*** Opening of SUPPLIED DATA ***

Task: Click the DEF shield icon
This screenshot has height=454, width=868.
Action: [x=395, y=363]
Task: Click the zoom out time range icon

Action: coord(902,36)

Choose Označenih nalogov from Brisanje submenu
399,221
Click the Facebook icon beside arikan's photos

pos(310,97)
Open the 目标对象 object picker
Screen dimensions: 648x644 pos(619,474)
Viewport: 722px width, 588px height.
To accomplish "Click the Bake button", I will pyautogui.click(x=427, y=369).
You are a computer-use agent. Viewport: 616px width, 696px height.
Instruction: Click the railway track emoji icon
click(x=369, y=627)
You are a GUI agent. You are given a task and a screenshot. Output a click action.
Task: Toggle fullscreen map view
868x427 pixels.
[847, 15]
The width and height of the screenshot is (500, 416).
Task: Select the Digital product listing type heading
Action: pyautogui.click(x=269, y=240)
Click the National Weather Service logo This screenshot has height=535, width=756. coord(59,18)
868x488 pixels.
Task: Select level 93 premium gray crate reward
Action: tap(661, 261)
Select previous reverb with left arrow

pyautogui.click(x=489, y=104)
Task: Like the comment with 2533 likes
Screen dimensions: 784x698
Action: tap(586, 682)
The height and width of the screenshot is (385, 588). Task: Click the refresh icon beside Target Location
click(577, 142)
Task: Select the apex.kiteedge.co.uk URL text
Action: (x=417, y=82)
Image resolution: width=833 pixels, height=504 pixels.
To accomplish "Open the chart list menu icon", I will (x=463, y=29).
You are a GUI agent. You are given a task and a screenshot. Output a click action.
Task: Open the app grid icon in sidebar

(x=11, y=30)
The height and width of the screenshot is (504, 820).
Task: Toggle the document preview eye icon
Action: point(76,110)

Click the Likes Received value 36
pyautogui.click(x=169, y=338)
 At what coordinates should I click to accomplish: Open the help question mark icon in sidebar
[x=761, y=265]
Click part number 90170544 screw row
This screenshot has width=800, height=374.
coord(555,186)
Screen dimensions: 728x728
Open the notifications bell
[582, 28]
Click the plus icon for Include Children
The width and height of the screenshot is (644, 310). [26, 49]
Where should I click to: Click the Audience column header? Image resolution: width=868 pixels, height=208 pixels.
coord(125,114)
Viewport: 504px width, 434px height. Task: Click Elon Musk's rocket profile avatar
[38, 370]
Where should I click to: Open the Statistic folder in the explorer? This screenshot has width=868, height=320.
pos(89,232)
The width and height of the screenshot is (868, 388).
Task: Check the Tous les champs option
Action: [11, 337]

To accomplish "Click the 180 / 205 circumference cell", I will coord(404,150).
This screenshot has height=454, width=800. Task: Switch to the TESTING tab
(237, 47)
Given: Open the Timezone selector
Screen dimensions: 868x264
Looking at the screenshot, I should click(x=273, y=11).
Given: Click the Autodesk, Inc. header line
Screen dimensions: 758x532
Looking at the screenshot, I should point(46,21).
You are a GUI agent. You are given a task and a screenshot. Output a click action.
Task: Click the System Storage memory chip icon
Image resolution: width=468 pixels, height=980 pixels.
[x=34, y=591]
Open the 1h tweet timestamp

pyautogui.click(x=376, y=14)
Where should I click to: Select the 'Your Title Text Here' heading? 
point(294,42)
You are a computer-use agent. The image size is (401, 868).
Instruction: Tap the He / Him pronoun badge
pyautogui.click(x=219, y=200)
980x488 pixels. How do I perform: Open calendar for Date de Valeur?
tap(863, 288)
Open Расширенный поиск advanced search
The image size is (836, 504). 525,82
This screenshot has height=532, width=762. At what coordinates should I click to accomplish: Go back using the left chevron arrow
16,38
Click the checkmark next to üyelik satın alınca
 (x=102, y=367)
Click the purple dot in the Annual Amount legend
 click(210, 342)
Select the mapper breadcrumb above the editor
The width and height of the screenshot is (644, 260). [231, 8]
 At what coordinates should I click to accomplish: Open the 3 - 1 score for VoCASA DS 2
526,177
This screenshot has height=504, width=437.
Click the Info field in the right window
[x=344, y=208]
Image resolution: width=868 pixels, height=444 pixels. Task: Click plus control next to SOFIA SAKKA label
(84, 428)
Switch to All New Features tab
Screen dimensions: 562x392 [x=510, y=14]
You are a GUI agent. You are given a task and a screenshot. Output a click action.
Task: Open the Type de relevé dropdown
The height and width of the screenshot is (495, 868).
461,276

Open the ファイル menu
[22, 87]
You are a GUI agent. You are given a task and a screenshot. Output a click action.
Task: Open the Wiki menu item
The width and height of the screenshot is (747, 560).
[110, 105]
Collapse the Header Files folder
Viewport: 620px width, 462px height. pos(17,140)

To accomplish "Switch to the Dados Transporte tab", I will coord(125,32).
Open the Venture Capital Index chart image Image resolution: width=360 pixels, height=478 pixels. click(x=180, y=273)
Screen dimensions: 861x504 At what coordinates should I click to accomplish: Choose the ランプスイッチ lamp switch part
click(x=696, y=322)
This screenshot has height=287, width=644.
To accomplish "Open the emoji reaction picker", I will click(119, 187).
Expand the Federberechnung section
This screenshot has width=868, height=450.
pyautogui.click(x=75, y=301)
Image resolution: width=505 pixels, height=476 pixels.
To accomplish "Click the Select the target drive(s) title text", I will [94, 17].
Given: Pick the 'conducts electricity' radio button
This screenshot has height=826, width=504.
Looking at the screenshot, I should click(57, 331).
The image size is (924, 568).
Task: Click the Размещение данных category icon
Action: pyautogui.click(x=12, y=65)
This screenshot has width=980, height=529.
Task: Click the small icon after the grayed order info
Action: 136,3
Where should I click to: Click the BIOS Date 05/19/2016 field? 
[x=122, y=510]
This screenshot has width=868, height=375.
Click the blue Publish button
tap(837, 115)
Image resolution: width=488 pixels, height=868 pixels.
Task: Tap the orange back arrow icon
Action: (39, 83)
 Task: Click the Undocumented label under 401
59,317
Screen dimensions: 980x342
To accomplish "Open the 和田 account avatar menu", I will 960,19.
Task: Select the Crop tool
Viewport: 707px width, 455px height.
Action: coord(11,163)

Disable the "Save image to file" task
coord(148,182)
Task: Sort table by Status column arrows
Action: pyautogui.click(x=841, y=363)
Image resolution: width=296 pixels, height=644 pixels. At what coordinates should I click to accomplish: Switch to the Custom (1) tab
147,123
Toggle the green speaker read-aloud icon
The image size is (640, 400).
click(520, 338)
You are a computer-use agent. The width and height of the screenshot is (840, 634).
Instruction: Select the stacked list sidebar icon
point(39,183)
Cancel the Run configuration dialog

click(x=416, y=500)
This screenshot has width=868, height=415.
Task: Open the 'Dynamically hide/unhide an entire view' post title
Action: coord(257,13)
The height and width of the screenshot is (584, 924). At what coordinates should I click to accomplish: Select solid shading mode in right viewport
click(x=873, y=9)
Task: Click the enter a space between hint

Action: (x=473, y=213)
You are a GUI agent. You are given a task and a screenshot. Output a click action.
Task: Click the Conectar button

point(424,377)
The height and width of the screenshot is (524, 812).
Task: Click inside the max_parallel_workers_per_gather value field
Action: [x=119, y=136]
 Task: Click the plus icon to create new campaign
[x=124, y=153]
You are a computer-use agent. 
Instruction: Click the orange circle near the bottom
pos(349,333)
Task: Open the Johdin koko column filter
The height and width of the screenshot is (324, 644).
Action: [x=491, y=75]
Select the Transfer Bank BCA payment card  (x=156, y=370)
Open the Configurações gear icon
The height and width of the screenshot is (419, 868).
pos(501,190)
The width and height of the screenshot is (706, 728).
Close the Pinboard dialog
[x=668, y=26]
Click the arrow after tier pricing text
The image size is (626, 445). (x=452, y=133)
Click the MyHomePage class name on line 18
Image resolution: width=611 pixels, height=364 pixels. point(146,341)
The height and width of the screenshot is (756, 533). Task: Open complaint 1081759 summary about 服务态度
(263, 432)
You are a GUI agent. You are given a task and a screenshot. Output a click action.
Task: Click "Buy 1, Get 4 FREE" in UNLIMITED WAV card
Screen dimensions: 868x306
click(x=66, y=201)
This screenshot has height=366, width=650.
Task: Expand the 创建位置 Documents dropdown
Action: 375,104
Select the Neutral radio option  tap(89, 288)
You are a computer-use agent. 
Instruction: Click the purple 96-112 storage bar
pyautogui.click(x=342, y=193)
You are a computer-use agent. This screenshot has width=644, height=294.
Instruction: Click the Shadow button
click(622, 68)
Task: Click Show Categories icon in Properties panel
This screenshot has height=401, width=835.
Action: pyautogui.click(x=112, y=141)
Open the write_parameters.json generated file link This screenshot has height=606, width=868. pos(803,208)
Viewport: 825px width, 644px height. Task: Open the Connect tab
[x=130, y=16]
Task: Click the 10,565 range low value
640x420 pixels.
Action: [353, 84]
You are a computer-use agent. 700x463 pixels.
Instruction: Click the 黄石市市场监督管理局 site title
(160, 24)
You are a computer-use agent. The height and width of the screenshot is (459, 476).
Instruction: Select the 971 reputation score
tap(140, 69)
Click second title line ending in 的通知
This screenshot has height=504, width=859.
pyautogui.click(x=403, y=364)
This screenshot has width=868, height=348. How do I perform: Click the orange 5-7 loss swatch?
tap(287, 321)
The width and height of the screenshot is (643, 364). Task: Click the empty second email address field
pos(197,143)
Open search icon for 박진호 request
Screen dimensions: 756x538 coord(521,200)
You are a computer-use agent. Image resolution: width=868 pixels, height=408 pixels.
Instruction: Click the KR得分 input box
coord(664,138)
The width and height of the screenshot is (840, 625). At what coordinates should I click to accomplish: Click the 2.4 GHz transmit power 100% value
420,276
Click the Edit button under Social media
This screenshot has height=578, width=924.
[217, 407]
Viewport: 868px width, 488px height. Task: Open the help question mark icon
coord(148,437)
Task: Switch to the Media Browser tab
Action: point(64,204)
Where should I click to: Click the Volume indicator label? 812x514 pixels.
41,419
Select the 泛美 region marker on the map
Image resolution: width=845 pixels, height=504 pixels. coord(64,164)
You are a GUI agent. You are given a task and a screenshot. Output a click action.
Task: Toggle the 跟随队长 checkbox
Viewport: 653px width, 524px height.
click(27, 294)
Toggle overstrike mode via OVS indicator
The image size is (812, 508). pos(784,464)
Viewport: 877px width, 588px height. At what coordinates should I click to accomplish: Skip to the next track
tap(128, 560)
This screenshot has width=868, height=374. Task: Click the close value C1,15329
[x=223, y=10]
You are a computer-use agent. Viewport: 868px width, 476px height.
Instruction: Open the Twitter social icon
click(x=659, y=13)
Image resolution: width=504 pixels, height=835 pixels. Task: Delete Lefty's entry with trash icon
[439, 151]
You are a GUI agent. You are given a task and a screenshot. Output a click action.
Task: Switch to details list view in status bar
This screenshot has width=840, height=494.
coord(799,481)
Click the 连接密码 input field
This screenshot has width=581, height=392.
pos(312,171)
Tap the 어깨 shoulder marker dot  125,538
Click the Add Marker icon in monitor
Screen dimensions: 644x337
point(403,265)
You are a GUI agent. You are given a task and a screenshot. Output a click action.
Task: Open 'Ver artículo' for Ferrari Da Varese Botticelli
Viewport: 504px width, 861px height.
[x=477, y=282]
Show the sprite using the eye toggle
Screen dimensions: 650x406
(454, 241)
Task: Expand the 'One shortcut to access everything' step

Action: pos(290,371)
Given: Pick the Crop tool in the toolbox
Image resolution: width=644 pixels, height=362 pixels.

*** Close of SUPPLIED DATA ***

» **WORK INSTRUCTION**
Every line in the records that holds the word "computer" should be copied into the answer.

» **WRITTEN SOLUTION**
You are a computer-use agent. Viewport: 616px width, 696px height.
You are a computer-use agent. The image size is (401, 868).
You are a computer-use agent. The width and height of the screenshot is (840, 634).
You are a computer-use agent. 
You are a computer-use agent. 
You are a computer-use agent. This screenshot has width=644, height=294.
You are a computer-use agent. 700x463 pixels.
You are a computer-use agent. The height and width of the screenshot is (459, 476).
You are a computer-use agent. Image resolution: width=868 pixels, height=408 pixels.
You are a computer-use agent. Viewport: 868px width, 476px height.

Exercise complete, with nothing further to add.